**TRY IT:**
Give back exactly the lines of the material below that start at the one holding "This screenshot has width=1400, height=858." and end at the last line, minus the pictures.

**MATERIALS PROVIDED:**

○ ○ ○ ○

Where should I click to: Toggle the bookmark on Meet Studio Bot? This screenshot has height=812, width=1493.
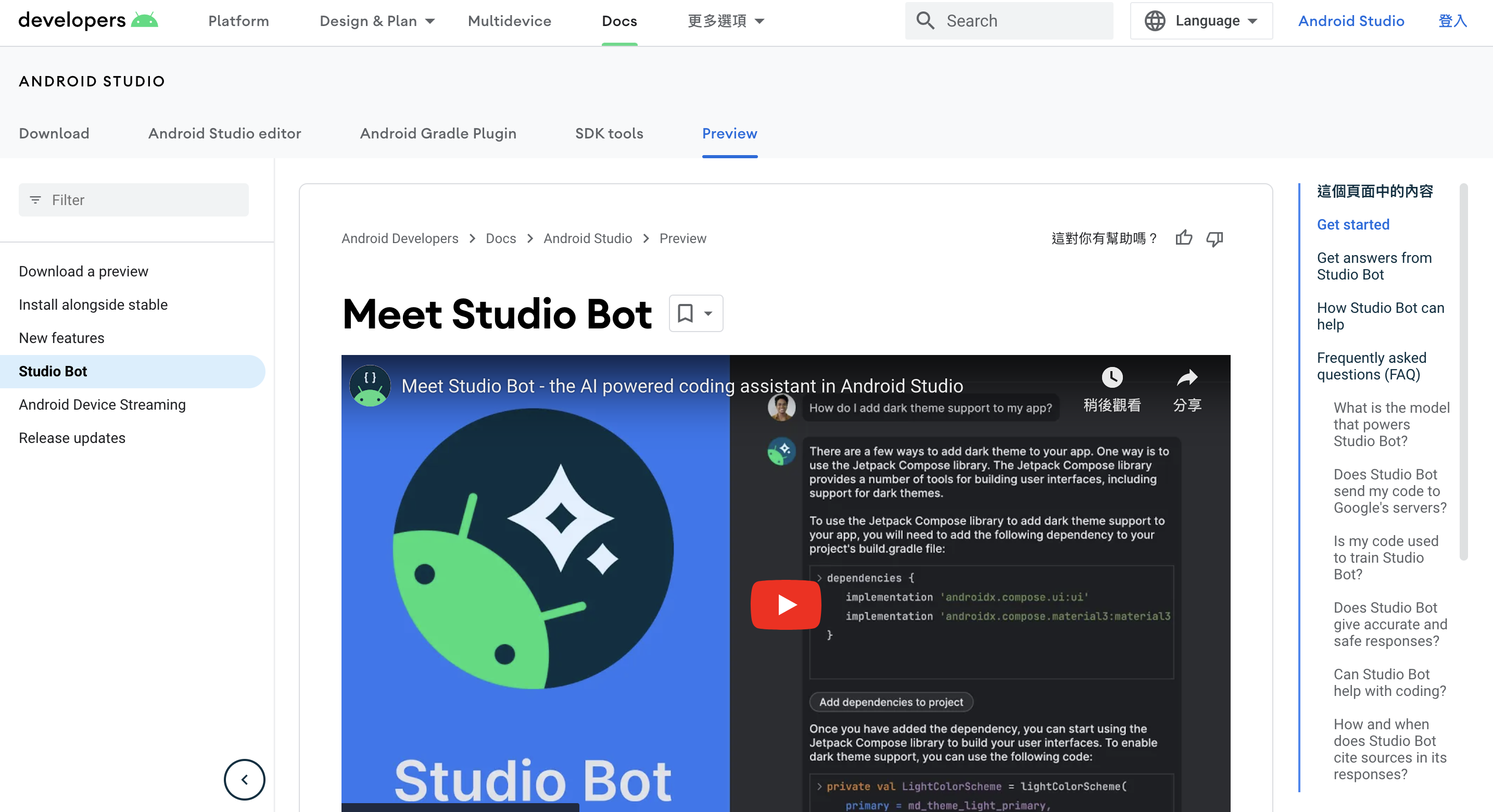[686, 313]
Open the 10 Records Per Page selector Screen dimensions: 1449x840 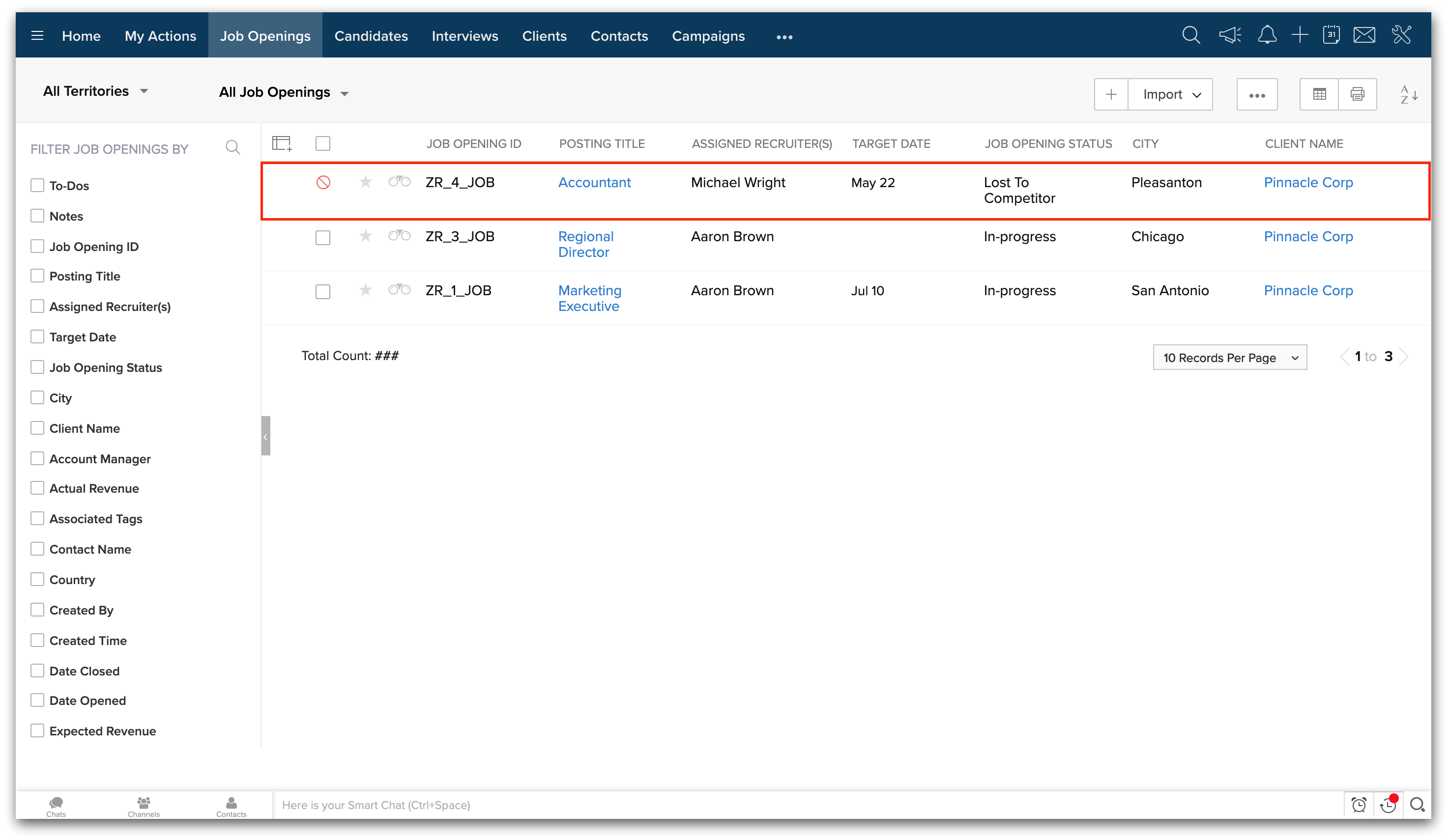tap(1229, 358)
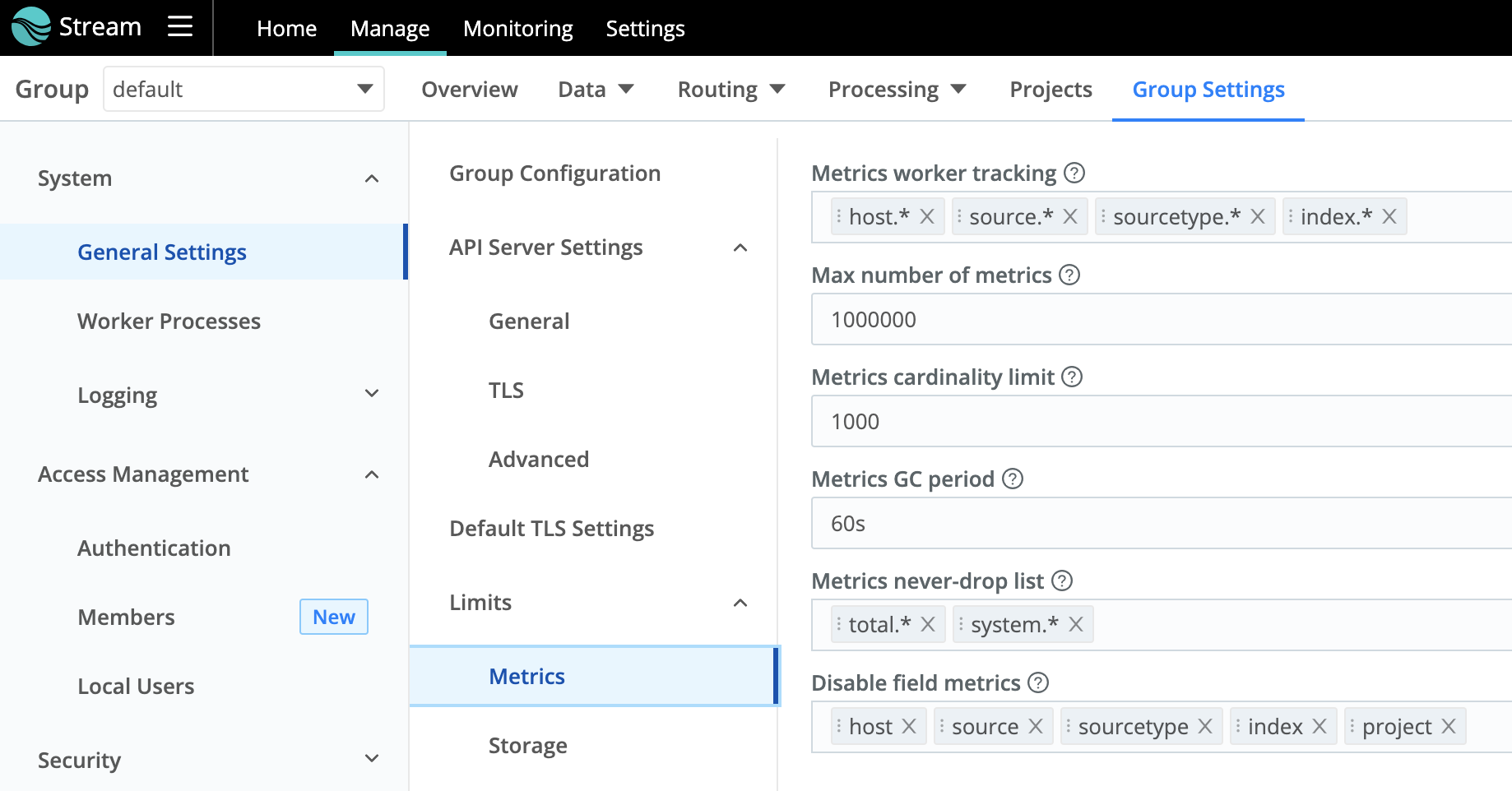The height and width of the screenshot is (791, 1512).
Task: Open help tooltip for Metrics GC period
Action: pyautogui.click(x=1013, y=479)
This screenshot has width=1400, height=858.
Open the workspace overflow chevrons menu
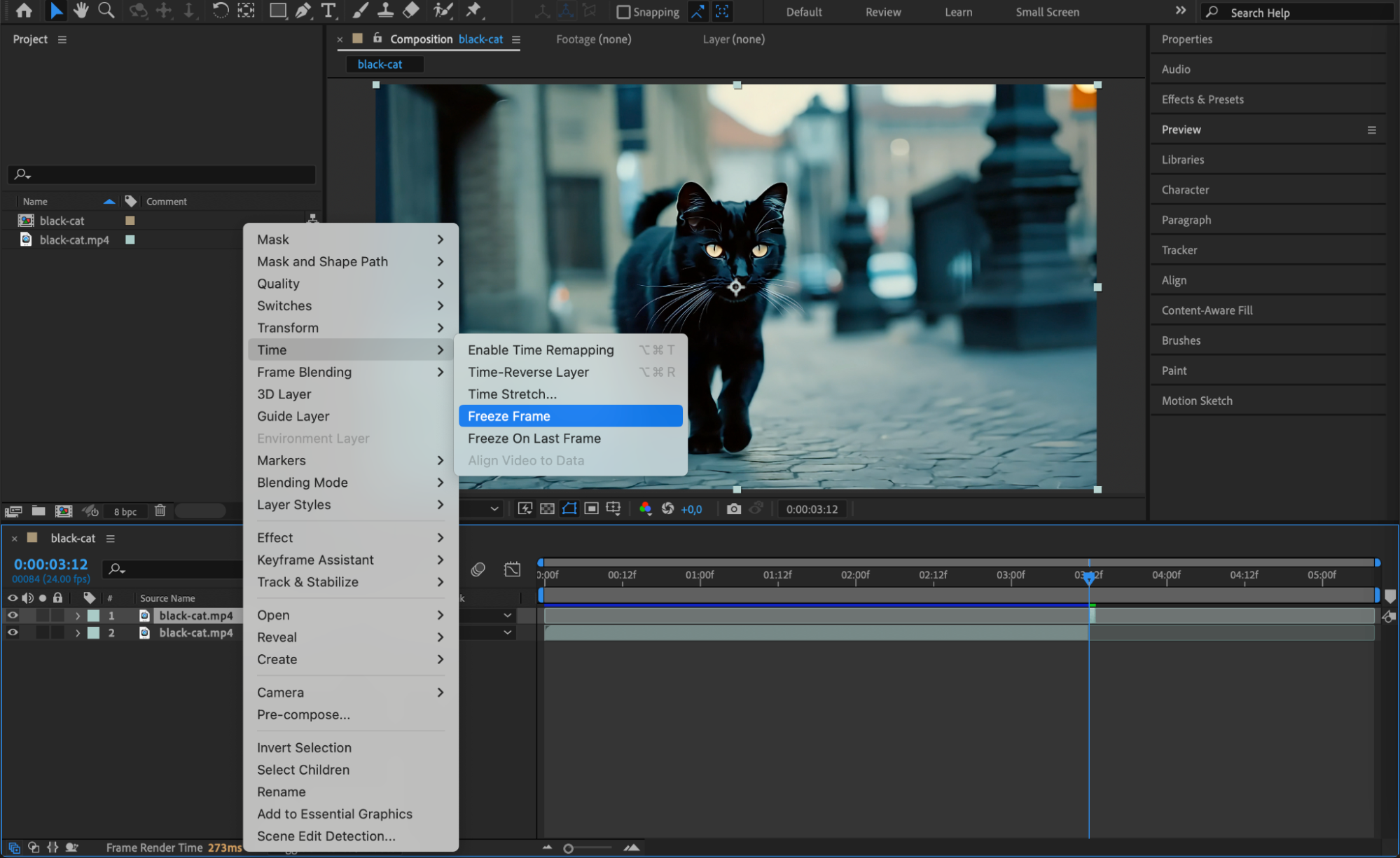tap(1180, 11)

○ ○ ○ ○

**RESULT:**
This screenshot has width=1400, height=858.
Open the workspace overflow chevrons menu
tap(1180, 11)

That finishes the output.